Phishing is often successful because many people ignore educational material that might otherwise help them

Surfers tricked by emails into visiting phishing sites are the most ready to learn lessons about online security, according to Carnegie Mellon University researchers.

Lorrie Cranor, associate research professor of computer science at Carnegie Mellon, said that phishing is often successful because many people ignore educational material that might otherwise help them recognise such frauds.
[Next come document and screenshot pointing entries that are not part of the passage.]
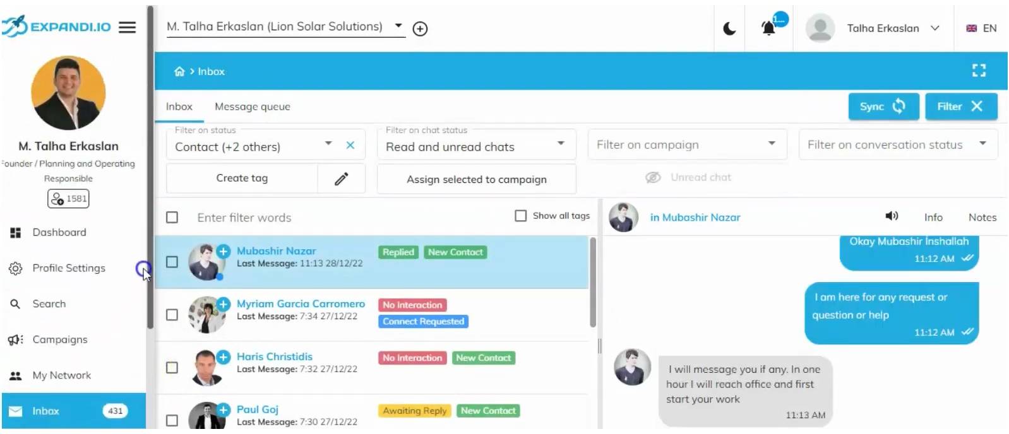This screenshot has width=1009, height=434.
Task: Enable dark mode with the moon icon
Action: tap(729, 28)
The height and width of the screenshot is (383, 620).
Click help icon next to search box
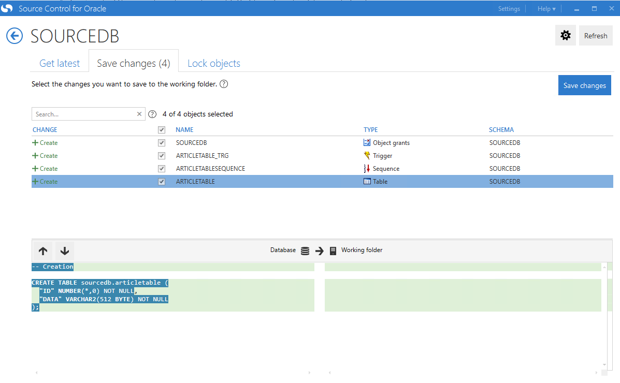pos(152,114)
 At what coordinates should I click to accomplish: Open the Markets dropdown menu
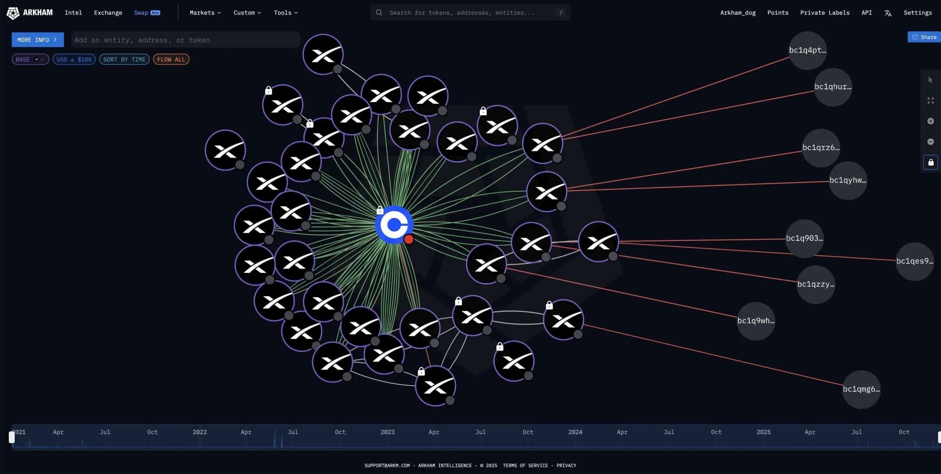pyautogui.click(x=205, y=13)
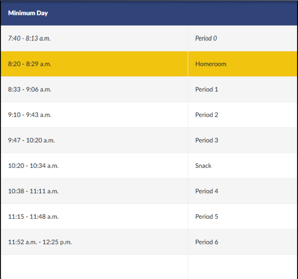The height and width of the screenshot is (279, 298).
Task: Click the Period 4 cell
Action: 207,191
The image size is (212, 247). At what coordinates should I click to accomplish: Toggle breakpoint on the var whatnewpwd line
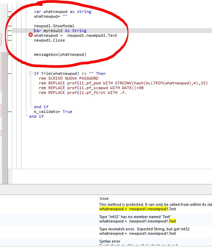9,12
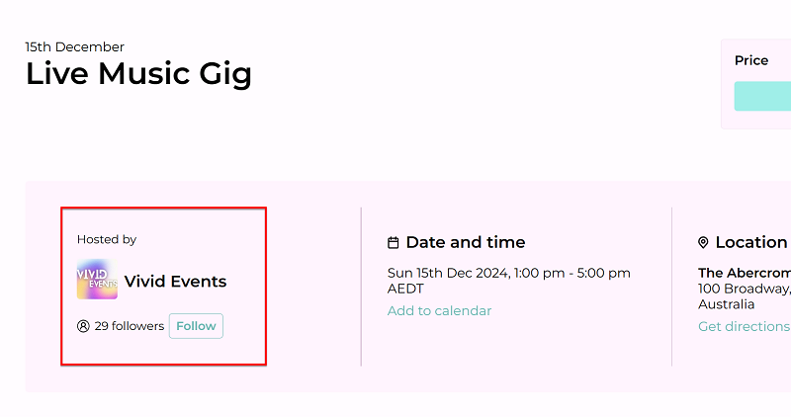This screenshot has width=791, height=418.
Task: Click the calendar icon beside Date and time
Action: click(393, 243)
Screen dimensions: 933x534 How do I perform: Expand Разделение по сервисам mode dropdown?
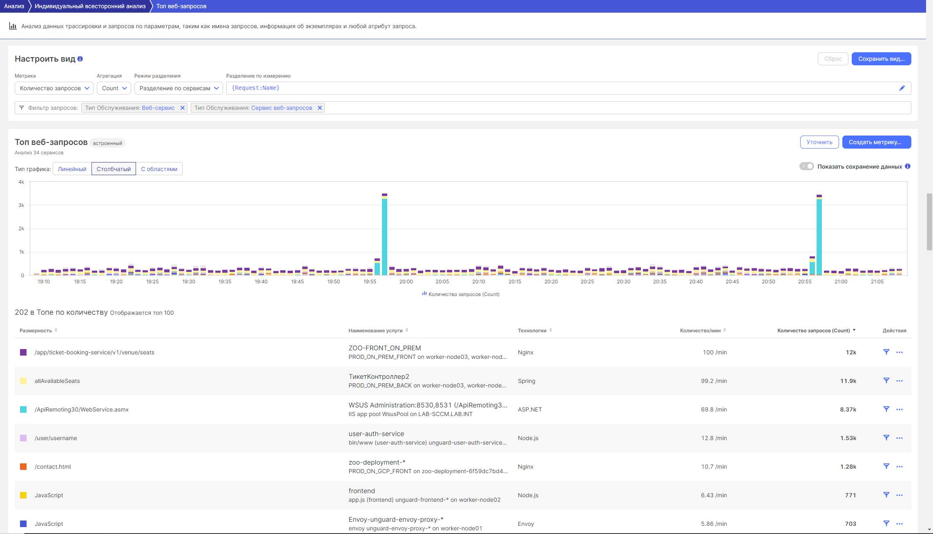coord(179,88)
The researchers set up a laboratory study in which they fought "phire with phire".

When they sent their own spoof email to users and tricked them into visiting an educational website, those people tended to learn and retain more of the lesson about how to spot phishing sites.

Three groups of 14 volunteers participated in role-playing exercises in which they processed email, which included a mix of phishing, spam and legitimate email.

Those in the 'embedded training' group, who were given anti-phishing educational material after they had fallen for a phishing email, spent more than twice as much time studying the material than those who were presented the material without first being tricked.

Those who were presented the material without being tricked were no better at identifying phishing emails than those who received no anti-phishing educational material.

A week later, when the exercise was repeated, those in the embedded training group were significantly more successful in identifying phishing emails than those in the other two groups.

Some 64 per cent of phishing emails were identified by the embedded training group compared to seven per cent identified by the other two groups.

Cranor said that additional testing will be necessary to confirm the results. But the initial findings suggest that using the tricks of phishers, perhaps in a controlled environment, might be a good first step in educating users to protect themselves.

Ponnurangam Kumaraguru, a graduate student in the School of Computer Science's Institute for Software Research, will present the study results on 5 October at the Anti-Phishing Working Group's eCrime Researchers Summit in Pittsburgh.

The summit includes leading industrial and academic practitioners in the field of electronic crime research.